:: Text excerpt
I enjoy Ray's books most of the time, but the way he writes about Lisp in
The Age of Spiritual Machines
is just
so wrong! Take page 70 for example:
Waiting for Real Artificial Intelligence
The 1980's saw the early commercialization of artificial intelligence with a wave of new AI companies forming and going public. Unfortunately, many made the mistake of concentrating on a powerful but inherently inefficient interpretive language called LISP, which had been popular in academic AI circles. The commercial failure of LISP and the AI companies that emphasized it created a backlash. The field of AI started shredding its constituent disciplines, and companies in natural-language understanding, character speech recognition, robotics, machine vision, and other areas originally considered part of the AI discipline now shunned association with the fields label.
This quote is just so wrong on so many levels it makes me sick.
::::
● Activity list
**a.** Name the fields in the Lisp post that the quoted passage says were originally considered part of the AI discipline.
**b.** Carry on the Lisp post after its final sentence, in the same voice.
:: Dataset records
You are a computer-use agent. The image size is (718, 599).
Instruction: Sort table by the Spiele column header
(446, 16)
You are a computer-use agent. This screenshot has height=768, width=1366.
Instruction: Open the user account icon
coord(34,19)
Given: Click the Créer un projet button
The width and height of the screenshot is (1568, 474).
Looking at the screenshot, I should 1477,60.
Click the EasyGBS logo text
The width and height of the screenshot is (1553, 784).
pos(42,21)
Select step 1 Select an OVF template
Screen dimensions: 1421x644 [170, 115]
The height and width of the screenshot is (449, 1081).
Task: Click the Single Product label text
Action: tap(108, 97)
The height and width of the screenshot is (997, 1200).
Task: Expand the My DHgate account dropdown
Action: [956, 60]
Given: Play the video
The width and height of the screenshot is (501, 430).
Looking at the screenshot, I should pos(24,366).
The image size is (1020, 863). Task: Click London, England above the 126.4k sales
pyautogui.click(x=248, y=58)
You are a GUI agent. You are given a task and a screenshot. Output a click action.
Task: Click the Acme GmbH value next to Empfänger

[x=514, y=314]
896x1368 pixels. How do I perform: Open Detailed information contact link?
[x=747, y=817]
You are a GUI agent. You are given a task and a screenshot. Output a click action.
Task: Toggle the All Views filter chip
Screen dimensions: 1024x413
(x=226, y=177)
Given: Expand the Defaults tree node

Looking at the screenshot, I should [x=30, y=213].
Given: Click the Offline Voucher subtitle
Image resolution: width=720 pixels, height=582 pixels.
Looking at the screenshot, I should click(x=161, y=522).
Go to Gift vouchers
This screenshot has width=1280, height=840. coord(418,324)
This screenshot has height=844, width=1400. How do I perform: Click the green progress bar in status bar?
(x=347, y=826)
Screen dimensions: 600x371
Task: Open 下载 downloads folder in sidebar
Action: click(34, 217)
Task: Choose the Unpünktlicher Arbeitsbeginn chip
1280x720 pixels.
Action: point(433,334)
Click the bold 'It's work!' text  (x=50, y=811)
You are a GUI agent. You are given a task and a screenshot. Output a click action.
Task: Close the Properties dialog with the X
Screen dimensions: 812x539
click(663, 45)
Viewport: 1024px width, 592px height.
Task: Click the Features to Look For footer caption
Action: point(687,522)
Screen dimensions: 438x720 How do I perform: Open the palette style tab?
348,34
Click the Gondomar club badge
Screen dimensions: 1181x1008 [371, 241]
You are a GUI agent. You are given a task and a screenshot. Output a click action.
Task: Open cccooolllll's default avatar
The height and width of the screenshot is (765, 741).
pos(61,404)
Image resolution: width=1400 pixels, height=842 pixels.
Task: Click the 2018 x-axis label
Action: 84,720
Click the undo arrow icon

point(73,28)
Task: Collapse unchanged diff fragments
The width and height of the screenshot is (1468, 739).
::::
● Task answers
**a.**
- natural-language understanding
- character speech recognition
- robotics
- machine vision

**b.**
Does he really believe this? Is it because he founded one of the companies that suffered from AI winter, though he didn't use Lisp? I'm at a loss.
By the way, his closing chapter titled "How to Build an Intelligent Machine in Three Easy Paradigms" is really horrible. Recursion, neural nets and genetic algorithms? Come on, you can't be serious!
If I had to recommend a readable introduction on AI to anyone who's not a programmer, it would be the chapter on "Thinking Machines" in K. Eric Drexler's
Engines of Creation.
Update:Thanks Paul F. Dietz, Jim Thompson and Nolan Eakins for pointing it out: it's Ray Kurzweil not Rudy Rucker who wrote "The Age of Spiritual Machines".